[PATCH 5/9] Pass small-aggregate arguments by the AMD64 abi.
[Thread Prev] | [Thread Next]
- Subject: [PATCH 5/9] Pass small-aggregate arguments by the AMD64 abi.
- From: "S. Gilles" <sgilles@xxxxxxx>
- Reply-to: myrddin-dev@xxxxxxxxxxxxxx
- Date: Mon, 8 Jun 2020 00:21:12 -0400
- To: "myrddin-dev" <myrddin-dev@xxxxxxxxxxxxxx>
- Cc: "S. Gilles" <sgilles@xxxxxxx>
Generally “aggregate types smaller than two eightbytes, such that each
eightbyte is unambiguously integer or floating-point, are passed in
registers”.
Since things like structs are assumed to be on the stack (for
addressing), this leads to inefficiencies in function calls: the code
var foo : bar = [ .a = 123, .b = 4.567 ]
baz(foo)
will store foo on the stack, then load it into registers to call baz,
and the prologue of baz will immediately push foo back onto the stack.
Ah, well.
---
6/isel.c | 257 ++++++++++++++++++++++++++++++++++++++++++++++++-------
6/locs.c | 2 +
2 files changed, 229 insertions(+), 30 deletions(-)

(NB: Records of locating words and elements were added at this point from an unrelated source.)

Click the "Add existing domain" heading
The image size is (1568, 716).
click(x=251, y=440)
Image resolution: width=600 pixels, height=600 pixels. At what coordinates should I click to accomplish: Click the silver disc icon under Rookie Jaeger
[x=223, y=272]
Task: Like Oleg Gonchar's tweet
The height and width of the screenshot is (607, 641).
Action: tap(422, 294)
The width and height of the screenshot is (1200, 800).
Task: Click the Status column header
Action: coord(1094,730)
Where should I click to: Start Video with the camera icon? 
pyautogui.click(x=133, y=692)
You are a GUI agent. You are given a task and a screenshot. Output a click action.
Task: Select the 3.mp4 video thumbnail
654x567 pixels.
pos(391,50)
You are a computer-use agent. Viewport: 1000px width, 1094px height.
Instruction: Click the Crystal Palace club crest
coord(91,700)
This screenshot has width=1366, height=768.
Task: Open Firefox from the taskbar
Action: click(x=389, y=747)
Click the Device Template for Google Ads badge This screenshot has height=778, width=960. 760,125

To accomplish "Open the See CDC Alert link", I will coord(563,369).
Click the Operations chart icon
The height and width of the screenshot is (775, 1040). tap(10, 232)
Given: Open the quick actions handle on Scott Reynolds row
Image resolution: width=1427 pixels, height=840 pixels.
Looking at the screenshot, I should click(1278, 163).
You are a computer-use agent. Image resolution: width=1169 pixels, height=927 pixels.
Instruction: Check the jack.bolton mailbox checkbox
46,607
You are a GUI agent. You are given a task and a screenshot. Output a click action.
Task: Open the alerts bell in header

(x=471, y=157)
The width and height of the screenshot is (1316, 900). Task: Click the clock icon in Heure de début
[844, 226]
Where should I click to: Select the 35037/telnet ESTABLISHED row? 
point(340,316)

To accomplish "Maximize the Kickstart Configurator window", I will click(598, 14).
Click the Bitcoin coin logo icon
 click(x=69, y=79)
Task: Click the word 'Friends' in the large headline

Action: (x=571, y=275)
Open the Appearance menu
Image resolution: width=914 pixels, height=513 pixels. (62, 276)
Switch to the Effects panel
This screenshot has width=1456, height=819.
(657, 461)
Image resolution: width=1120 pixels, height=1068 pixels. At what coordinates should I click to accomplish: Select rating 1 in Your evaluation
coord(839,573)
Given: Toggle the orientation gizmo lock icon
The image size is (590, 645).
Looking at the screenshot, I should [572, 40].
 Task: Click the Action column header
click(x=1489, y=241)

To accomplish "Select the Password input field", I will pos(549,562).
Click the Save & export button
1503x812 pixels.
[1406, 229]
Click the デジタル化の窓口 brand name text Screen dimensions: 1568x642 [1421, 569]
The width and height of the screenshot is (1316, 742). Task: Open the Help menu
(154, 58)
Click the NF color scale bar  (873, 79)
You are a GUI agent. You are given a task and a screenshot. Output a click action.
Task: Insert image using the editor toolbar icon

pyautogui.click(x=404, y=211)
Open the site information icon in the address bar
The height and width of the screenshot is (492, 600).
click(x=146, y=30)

diff --git a/6/isel.c b/6/isel.c
index 3dc139b9..3a0129c6 100644
--- a/6/isel.c
+++ b/6/isel.c
@@ -83,6 +83,28 @@ tymode(Type *t)
return ModeNone;
}
+static Mode
+forcefltmode(Mode m)
+{
+ assert(m != ModeNone);
+ switch (m) {
+ case ModeQ: return ModeD;
+ case ModeD: return ModeD;
+ default: return ModeF;
+ }
+}
+
+static Mode
+forceintmode(Mode m)
+{
+ assert(m != ModeNone);
+ switch (m) {
+ case ModeD: return ModeQ;
+ case ModeF: return ModeL;
+ default: return m;
+ }
+}
+
static Mode
mode(Node *n)
{
@@ -501,33 +523,87 @@ call(Isel *s, Node *n)
}
static void
-placearg(Isel *s, Node *argn, Loc *argloc, Loc *rsp, int vararg, size_t *nfloats, size_t *nints, size_t *argoff)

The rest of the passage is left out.